- [Task item]:
For the material below, set down exactly the lines between the one containing "You are a GUI" and the last line, both included, leaving every picture out.

####################

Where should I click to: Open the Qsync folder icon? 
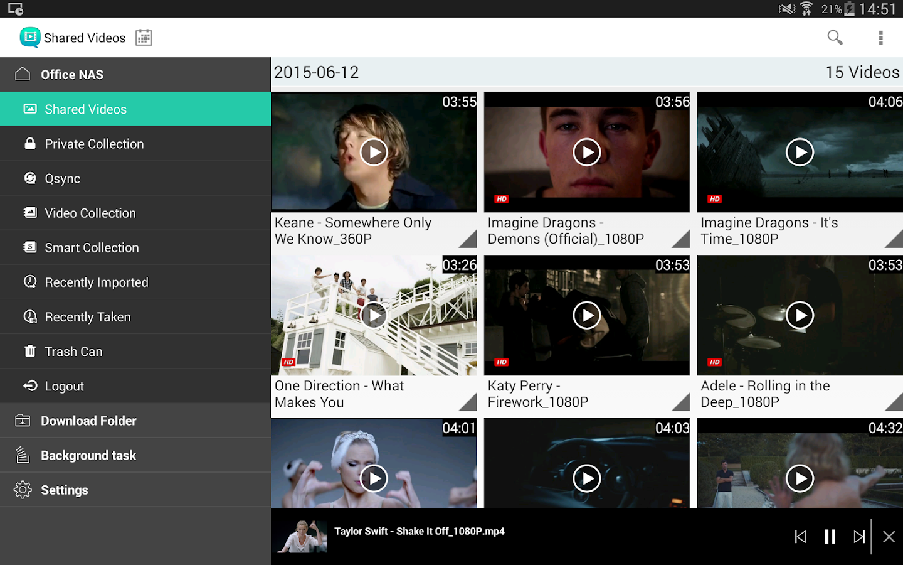(29, 178)
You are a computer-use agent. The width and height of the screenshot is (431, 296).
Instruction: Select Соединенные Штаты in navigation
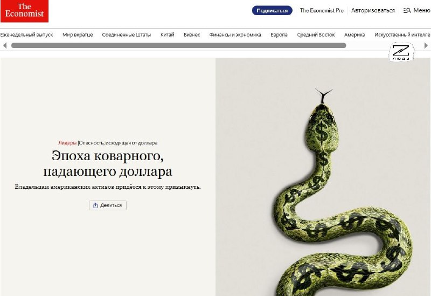click(x=127, y=35)
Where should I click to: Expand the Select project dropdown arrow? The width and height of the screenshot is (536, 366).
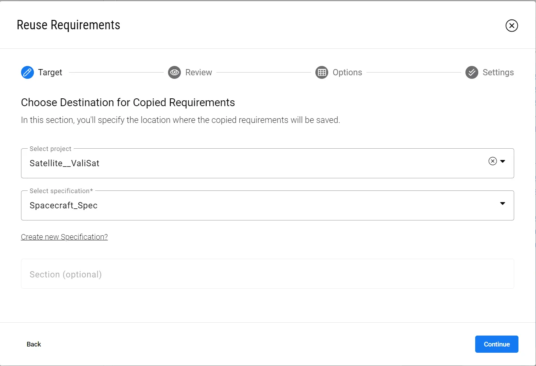click(x=503, y=161)
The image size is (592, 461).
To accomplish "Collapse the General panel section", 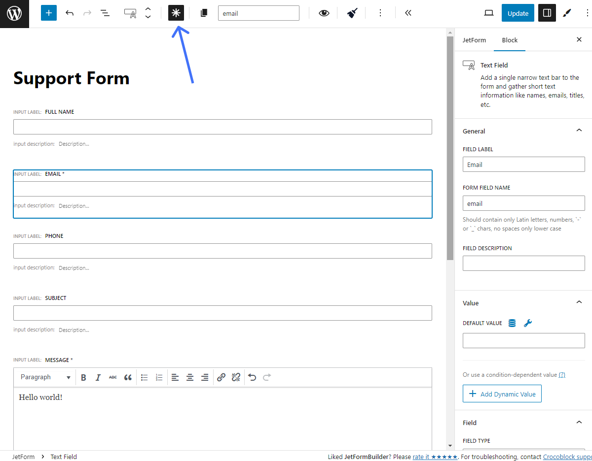I will [x=579, y=131].
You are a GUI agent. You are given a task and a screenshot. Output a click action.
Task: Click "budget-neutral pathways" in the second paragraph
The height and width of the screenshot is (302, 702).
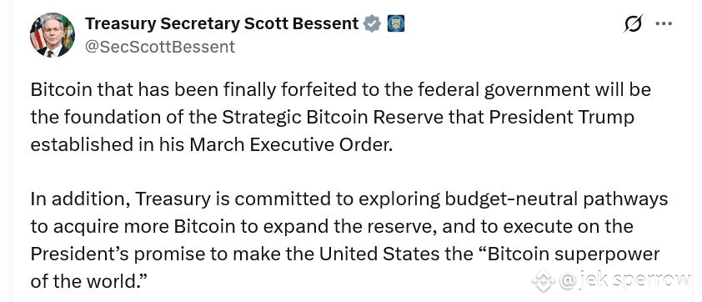click(556, 199)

####################

- [Response for this exercise]:
You are a GUI agent. You are given a task and a screenshot. Output a click action.
Task: Click "budget-neutral pathways" in the second paragraph
The height and width of the screenshot is (302, 702).
click(556, 199)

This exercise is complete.